The $n$-th Fibonacci number is

$$F_n = \frac{\phi^n - \phi^{\prime n}}{\phi - \phi'}$$

where $\phi' = 1-\phi$ is the conjugate of $\phi$. The question is to characterize the $n$ for which $v_2(F_n) \geq 2014$ and $v_5(F_n) \geq 2014$ (and, of course, show that such an $n$ exists). Now $\phi - \phi' = 2\phi - 1 = \sqrt{5}$, so clearly $v_2(\phi - \phi') = 0$ and $v_5(\phi - \phi') = \frac{1}{2}$. Also, since $\phi\phi' = 1$, it is clear that $\phi,\phi'$ are units, so $v_2(\phi) = v_2(\phi') = 0$ and $v_5(\phi) = v_5(\phi') = 0$.

Concerning $v_2$, we now have $v_2(F_n) = v_2(\phi^n - \phi^{\prime n}) = v_2(\lambda^n-1)$ where $\lambda = \phi'/\phi = \phi - 2$. Annoyingly, the $2$-adic exponential only converges (on unramified extensions of $\mathbb{Q}_2$, here the completion of $\mathbb{Q}(\phi)$ under $v_2$) for $v_2(z)>1$, and we have to go as far as $n=6$ to get $v_2(F_n) = 3 > 1$, after what it is clear that $v_2(\lambda^{6k}-1) = 3 + v_2(k)$ by proposition II.5.5 of Neukirch's Algebraic Number Theory (quoted below; here $e=1$ and $p=2$). For $n$ not congruent to $6$, it is then easy to see that $v_2(\lambda^n-1)$ is $1$ if $n$ is congruent to $3$ mod $6$ and $0$ if $n$ is congruent to $1,2,4,5$ mod $6$. So the $n$ for which $v_2(F_n) \geq 2014$ are the multiples of $2^{2011} \times 6 = 2^{2012} \times 3$.

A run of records
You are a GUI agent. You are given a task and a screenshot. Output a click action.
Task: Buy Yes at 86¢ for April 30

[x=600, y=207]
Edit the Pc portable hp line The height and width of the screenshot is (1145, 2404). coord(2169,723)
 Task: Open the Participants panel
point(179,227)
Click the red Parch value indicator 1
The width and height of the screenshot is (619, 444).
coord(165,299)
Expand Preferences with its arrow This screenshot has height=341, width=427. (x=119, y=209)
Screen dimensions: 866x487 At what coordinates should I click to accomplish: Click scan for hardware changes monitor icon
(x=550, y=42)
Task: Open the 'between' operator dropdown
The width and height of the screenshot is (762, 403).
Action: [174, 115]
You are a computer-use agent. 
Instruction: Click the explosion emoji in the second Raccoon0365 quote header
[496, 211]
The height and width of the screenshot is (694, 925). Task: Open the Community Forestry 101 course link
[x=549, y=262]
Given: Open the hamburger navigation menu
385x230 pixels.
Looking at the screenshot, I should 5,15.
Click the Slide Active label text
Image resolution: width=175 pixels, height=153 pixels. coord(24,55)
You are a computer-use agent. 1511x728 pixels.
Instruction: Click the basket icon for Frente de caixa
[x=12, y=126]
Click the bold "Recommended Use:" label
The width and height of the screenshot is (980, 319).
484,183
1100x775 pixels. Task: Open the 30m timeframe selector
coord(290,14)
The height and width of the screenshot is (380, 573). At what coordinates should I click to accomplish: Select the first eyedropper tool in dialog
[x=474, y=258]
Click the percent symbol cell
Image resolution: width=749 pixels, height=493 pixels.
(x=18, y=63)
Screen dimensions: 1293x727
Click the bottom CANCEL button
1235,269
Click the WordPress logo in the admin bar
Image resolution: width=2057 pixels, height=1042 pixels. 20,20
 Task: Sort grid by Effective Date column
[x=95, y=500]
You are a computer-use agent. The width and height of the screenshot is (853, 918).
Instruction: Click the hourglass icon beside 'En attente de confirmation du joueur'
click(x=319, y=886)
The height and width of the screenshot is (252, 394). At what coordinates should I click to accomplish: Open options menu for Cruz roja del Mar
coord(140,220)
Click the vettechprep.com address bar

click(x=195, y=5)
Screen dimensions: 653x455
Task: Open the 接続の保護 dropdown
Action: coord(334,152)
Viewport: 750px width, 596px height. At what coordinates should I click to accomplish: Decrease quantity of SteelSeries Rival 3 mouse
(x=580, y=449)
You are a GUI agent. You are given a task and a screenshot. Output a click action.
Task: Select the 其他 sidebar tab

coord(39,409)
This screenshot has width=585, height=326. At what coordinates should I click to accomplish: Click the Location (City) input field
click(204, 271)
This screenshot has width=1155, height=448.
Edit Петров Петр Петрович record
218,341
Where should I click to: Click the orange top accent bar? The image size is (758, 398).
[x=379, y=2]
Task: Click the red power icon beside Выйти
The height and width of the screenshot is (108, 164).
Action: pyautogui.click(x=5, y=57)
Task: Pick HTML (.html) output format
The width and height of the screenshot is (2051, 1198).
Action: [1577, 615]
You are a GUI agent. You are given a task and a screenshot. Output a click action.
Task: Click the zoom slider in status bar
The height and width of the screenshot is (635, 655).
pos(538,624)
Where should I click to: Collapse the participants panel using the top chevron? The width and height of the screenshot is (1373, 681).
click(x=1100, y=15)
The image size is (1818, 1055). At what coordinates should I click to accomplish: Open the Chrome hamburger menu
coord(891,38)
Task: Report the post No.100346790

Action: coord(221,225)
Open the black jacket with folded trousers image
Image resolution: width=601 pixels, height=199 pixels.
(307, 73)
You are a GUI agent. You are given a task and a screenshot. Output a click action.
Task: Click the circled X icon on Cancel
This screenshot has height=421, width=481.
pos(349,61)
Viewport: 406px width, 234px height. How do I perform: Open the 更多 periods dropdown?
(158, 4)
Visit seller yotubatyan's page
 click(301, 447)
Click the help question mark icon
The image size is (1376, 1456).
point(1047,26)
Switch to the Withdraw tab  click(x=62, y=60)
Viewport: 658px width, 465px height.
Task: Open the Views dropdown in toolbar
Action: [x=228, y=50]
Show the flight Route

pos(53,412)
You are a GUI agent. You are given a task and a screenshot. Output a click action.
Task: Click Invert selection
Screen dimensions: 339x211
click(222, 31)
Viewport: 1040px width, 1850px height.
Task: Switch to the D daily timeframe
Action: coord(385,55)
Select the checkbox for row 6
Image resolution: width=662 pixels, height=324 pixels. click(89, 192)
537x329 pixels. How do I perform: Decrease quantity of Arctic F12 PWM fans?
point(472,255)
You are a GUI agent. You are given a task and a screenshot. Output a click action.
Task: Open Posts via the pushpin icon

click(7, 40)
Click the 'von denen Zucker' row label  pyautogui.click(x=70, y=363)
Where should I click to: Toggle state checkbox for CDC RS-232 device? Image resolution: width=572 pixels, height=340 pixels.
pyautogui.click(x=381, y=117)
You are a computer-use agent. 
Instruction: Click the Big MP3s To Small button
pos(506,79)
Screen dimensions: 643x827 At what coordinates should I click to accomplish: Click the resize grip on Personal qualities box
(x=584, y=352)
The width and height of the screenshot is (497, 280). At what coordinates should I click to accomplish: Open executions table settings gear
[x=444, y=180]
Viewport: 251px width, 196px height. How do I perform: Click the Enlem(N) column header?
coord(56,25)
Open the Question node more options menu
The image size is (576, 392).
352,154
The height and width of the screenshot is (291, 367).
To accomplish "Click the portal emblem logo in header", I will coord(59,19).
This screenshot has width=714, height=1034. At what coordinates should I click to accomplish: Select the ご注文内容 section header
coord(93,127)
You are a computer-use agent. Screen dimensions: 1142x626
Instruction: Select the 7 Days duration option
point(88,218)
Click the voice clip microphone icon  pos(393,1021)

• Written instruction:
Could you rewrite the stretch of the Fibonacci passage from "where $\phi' = 1-\phi$" through "v_5(\phi') = 0$.", with "conjugate" changed to "Galois conjugate"?

• The completed task:
where $\phi' = 1-\phi$ is the Galois conjugate of $\phi$. The question is to characterize the $n$ for which $v_2(F_n) \geq 2014$ and $v_5(F_n) \geq 2014$ (and, of course, show that such an $n$ exists). Now $\phi - \phi' = 2\phi - 1 = \sqrt{5}$, so clearly $v_2(\phi - \phi') = 0$ and $v_5(\phi - \phi') = \frac{1}{2}$. Also, since $\phi\phi' = 1$, it is clear that $\phi,\phi'$ are units, so $v_2(\phi) = v_2(\phi') = 0$ and $v_5(\phi) = v_5(\phi') = 0$.